- _PROVIDED RECORDS_
┌──
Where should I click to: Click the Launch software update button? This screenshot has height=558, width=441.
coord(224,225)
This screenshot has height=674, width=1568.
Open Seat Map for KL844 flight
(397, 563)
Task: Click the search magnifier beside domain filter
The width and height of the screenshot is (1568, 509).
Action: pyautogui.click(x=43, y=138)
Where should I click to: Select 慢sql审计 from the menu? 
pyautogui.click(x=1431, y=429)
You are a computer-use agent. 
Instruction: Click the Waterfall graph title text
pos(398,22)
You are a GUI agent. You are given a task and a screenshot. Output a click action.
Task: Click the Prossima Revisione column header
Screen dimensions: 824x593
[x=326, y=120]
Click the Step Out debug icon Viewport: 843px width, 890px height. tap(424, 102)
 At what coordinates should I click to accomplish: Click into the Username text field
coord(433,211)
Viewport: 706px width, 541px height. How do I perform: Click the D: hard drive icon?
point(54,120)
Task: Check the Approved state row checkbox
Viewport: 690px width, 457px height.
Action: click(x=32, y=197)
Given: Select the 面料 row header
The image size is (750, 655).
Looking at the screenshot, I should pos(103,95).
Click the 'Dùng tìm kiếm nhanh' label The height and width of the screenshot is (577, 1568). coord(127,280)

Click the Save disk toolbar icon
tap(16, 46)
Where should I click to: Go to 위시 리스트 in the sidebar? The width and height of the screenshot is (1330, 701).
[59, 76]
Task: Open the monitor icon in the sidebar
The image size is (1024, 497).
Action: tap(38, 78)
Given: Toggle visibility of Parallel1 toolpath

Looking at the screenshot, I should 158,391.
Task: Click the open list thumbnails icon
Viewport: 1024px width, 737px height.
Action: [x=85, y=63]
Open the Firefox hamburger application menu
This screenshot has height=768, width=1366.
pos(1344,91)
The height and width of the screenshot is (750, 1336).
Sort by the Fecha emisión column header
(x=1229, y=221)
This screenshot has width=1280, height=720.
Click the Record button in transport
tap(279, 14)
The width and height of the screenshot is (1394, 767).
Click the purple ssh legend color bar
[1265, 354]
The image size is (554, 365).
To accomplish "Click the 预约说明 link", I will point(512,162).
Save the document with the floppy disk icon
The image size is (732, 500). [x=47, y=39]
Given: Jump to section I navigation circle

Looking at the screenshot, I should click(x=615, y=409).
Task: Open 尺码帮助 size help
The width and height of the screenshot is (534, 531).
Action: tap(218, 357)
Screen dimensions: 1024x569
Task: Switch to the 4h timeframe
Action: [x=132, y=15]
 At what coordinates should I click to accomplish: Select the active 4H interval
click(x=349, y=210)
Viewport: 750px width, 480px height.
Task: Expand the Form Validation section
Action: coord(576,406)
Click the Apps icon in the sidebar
└──
- _WORK REQUEST_
In these entries, some lines may contain the string "agent". Give the number of such lines and nothing more.

- _RESPONSE AREA_
2